**Exercise prompt:** Copy out the records word for word, starting at the first line and stopping after the line that contains "I will point(22,28).".

**Data excerpts:**

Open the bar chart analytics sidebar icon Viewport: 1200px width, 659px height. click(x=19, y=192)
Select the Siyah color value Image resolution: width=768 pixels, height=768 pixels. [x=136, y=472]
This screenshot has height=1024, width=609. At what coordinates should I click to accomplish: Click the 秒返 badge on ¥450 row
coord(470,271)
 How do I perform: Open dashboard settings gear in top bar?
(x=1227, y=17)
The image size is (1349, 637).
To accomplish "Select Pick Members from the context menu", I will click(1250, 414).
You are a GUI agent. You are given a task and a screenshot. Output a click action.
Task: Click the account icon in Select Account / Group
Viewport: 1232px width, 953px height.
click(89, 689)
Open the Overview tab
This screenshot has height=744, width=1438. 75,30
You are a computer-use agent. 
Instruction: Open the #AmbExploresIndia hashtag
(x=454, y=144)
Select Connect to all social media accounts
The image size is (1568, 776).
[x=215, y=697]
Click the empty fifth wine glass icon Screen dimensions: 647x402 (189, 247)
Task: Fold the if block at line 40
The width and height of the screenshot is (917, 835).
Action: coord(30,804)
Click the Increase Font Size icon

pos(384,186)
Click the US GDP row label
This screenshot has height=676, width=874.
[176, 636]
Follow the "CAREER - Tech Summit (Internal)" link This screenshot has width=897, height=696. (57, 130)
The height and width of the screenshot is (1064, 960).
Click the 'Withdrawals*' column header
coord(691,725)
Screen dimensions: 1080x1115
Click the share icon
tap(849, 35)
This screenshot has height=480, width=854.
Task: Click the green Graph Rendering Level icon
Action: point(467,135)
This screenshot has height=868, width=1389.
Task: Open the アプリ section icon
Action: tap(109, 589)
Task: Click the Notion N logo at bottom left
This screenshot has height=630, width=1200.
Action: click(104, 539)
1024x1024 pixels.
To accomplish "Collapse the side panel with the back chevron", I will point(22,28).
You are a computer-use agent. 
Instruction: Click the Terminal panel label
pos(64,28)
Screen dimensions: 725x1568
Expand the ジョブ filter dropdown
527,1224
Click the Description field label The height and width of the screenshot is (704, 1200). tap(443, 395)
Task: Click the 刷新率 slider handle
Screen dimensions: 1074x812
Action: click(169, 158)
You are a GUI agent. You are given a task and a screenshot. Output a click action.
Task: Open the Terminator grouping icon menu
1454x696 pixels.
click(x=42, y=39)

**Output for this task:**
Open the bar chart analytics sidebar icon Viewport: 1200px width, 659px height. click(x=19, y=192)
Select the Siyah color value Image resolution: width=768 pixels, height=768 pixels. [x=136, y=472]
This screenshot has height=1024, width=609. At what coordinates should I click to accomplish: Click the 秒返 badge on ¥450 row
coord(470,271)
 How do I perform: Open dashboard settings gear in top bar?
(x=1227, y=17)
The image size is (1349, 637).
To accomplish "Select Pick Members from the context menu", I will click(1250, 414).
You are a GUI agent. You are given a task and a screenshot. Output a click action.
Task: Click the account icon in Select Account / Group
Viewport: 1232px width, 953px height.
click(89, 689)
Open the Overview tab
This screenshot has height=744, width=1438. 75,30
You are a computer-use agent. 
Instruction: Open the #AmbExploresIndia hashtag
(x=454, y=144)
Select Connect to all social media accounts
The image size is (1568, 776).
[x=215, y=697]
Click the empty fifth wine glass icon Screen dimensions: 647x402 (189, 247)
Task: Fold the if block at line 40
The width and height of the screenshot is (917, 835).
Action: coord(30,804)
Click the Increase Font Size icon

pos(384,186)
Click the US GDP row label
This screenshot has height=676, width=874.
[176, 636]
Follow the "CAREER - Tech Summit (Internal)" link This screenshot has width=897, height=696. (57, 130)
The height and width of the screenshot is (1064, 960).
Click the 'Withdrawals*' column header
coord(691,725)
Screen dimensions: 1080x1115
Click the share icon
tap(849, 35)
This screenshot has height=480, width=854.
Task: Click the green Graph Rendering Level icon
Action: point(467,135)
This screenshot has height=868, width=1389.
Task: Open the アプリ section icon
Action: tap(109, 589)
Task: Click the Notion N logo at bottom left
This screenshot has height=630, width=1200.
Action: click(104, 539)
1024x1024 pixels.
To accomplish "Collapse the side panel with the back chevron", I will point(22,28).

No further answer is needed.